OBJECTIF => Recopiez à l'identique le passage de l'article sur la restauration du tableau de la chapelle Saint-Servais situé entre « I – Description » et « comme du Blavet. », bornes incluses.

ARTICLE =>
########################################

A la fin des années 80 du siècle précédent, lorsqu’il a été décidé de restaurer la petite chapelle de Saint Servais au bord de la route de Quimperlé, le tableau qui s’y trouvait a été descendu. Ses dimensions ne lui permettant pas de franchir la porte, la toile a été déclouée, pliée et rangée dans un sac de jute. C’est dans cet état que Madame Troy l’a réceptionnée 30 ans plus tard.

Photo Fe de Nante, tro-breiz, frat St Patern, journée du 20/10/2019

Dieu merci, le tableau n’avait pas été totalement oublié de tout le monde et, conscient de sa qualité, c’est un budget de 50.000 € qui a été proposé par la municipalité propriétaire, couverte par  l’Association de Sauvegarde des chapelles pour sa restauration et Madame Troy a accepté le challenge : c’en était un, un véritable défi qui lui aura coûté, à elle et à une 12aine de ses élèves qui se sont succédés sur le chantier, plus de 2.000 heures de travail… Mais quand on aime, on ne compte pas ! Le salaire ne s’évalue pas uniquement en monnaie : voyez le résultat !

Son remarquable travail a été récompensé en 2013 par le 1° prix du concours « mains et merveilles en Morbihan », voyez :

I – Description

Contrairement aux apparences, le pli qui court tout le long de la toile à quelques dizaines de centimètres du bord, n’est pas la trace d’une pliure traduisant l’existence, un moment donné, d’un châssis de dimensions réduites, mais celle d’une couture grossière effectuée à la manière des gabiers locaux pour renforcer les laizes de lin par une solide bande de toile cachoutée comme on savait si bien le faire à l’époque sur les rives du Scorff comme du Blavet.

########################################

DONNÉES ENREGISTRÉES =>
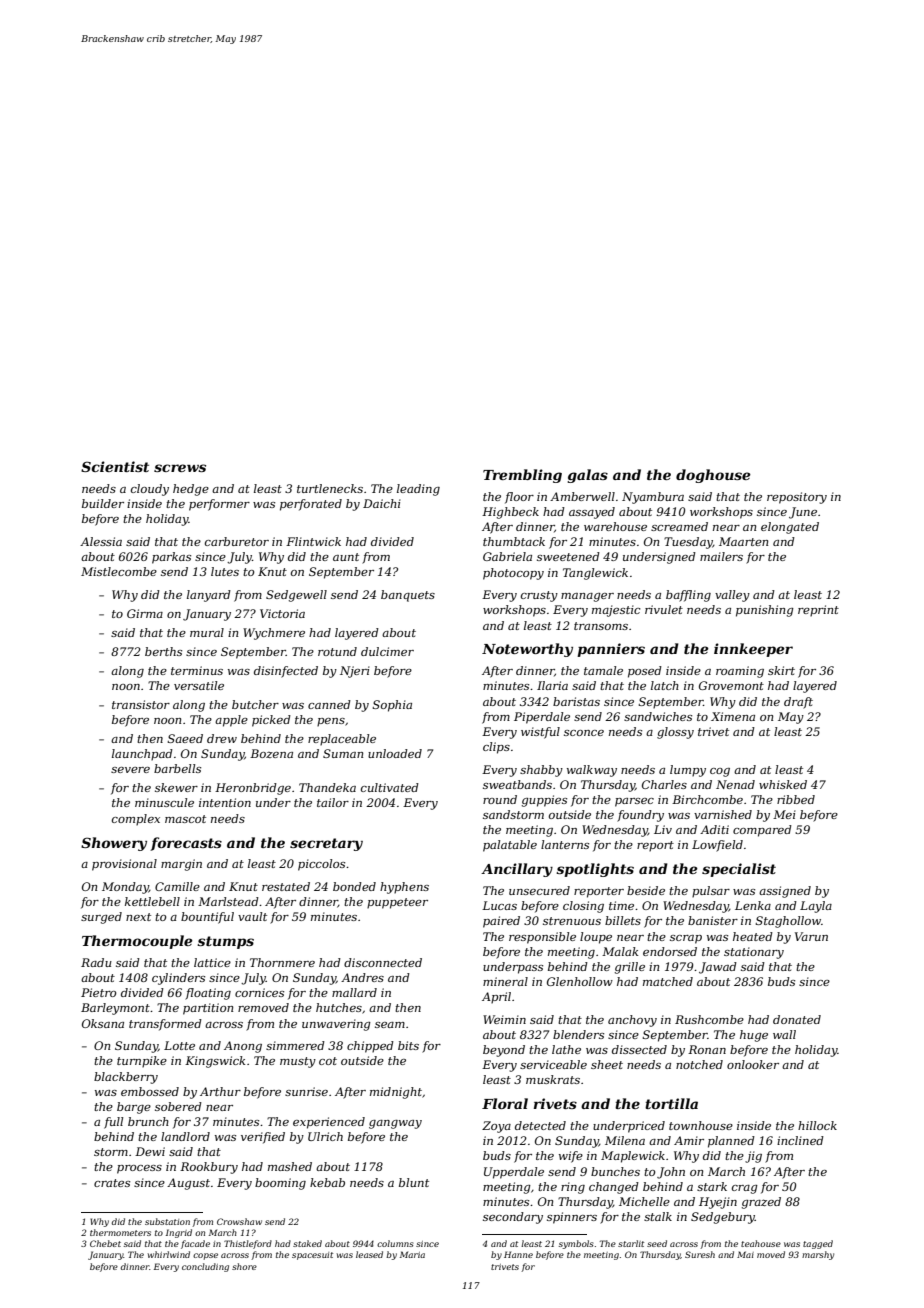 This screenshot has width=924, height=1308. What do you see at coordinates (103, 1023) in the screenshot?
I see `Oksana` at bounding box center [103, 1023].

########################################

SOLUTION COMPLÈTE =>
I – Description

Contrairement aux apparences, le pli qui court tout le long de la toile à quelques dizaines de centimètres du bord, n’est pas la trace d’une pliure traduisant l’existence, un moment donné, d’un châssis de dimensions réduites, mais celle d’une couture grossière effectuée à la manière des gabiers locaux pour renforcer les laizes de lin par une solide bande de toile cachoutée comme on savait si bien le faire à l’époque sur les rives du Scorff comme du Blavet.